Showing posts with label psychoanalysis. Show all posts
Showing posts with label psychoanalysis. Show all posts

Sunday, February 03, 2008

Ira & Abby: Grade A

A
Ira & Abby (2006)
Chris Messina, Jennifer Westfeldt (also wrote), with Robert Klein, Jason Alexander, Fred Willard. Director Robert Cary.

Fabulously wealthy but neurotic Manhattanites struggle to find and maintain romantic relationships, while making ironic, sarcastic, and sardonic quips about life, family and psychotherapy. Sound familiar? If Woody Allen appeared in this movie you wouldn’t be surprised. Ira (Messina) is an intelligent but socially inept Ph.D. student who is fired by his psychoanalyst. He meets Abby (Westfeldt) in a health club and they are enchanted with each other immediately. Abby’s character is reminiscent of the loopy, airhead role played by Mira Sorvino in Allen’s 1996 Mighty Aphrodite, which highlights a distinction: Allen’s New York comedies have layers of sophisticated literary and cinematic allusion that this competent but light comedy lacks.
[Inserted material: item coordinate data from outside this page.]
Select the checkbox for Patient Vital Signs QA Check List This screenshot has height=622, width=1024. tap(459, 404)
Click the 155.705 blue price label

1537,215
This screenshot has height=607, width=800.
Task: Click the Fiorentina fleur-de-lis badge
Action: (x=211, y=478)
Ira and Abby impulsively get married and the game is on. Jealousy, suspicion, infidelity, relationships with ex-partners, mistaken identities, the awkwardness of breaking up and reconciling, compatibility of different lifestyles; all the standard relationship foibles are explored. If there are any overarching themes, one is to question the nature of marriage itself. There are some very funny scenes in which the meaning and value of marriage is discussed. We see weddings, divorce, remarriage, annulment, and finally rejection of the very institution of marriage. A less heavy-handed theme is a hilarious ridicule of psychotherapy. A closing scene with all the story’s therapists, analysts, psychologists and psychiatrists in attendance with the principal players had me squawking with delight. What raises this lightweight comedy up to excellence is the outstanding acting by almost everyone. It is a joy to watch. If you like Woody Allen movies, you’ll love this knockoff.

Sunday, December 16, 2007

When Nietzsche Wept: Grade F

F

When Nietzsche Wept (2007)
Armand Assante, Ben Cross. Co-writer and Director Pinchas Perry.

Nietzsche would have wept to see how his life and work were treated in this historical drama about the relationship between himself and Viennese physician (and Freud’s mentor) Joseph Breuer. At least the main points of the story were historically accurate, and the sets and costumes looked authentic 1880's. But the acting is abominable. When the normally monosyllabic, tough-guy action figure Armand Assante is the best actor in the cast, you know you are in trouble. A stilted script that had everybody barking declarative statements did not help, but some real acting might have saved it. Instead, actors announced their lines in stentorian tones as if they were robots. The exceptionally lame dream sequences were boring, graceless, and did not move the story, which was supposed to be about Breuer’s self-realization of his attachment to several women: his wife, Lou Salome, and his patient Anna O. A sub-theme, well-known to historians of psychoanalysis, is that Freud stole all his main ideas from Nietzsche, but Freud is only a peripheral character here. Assante’s performance is a revelation, but slogging through this dreadful movie to see it is too high a price to pay.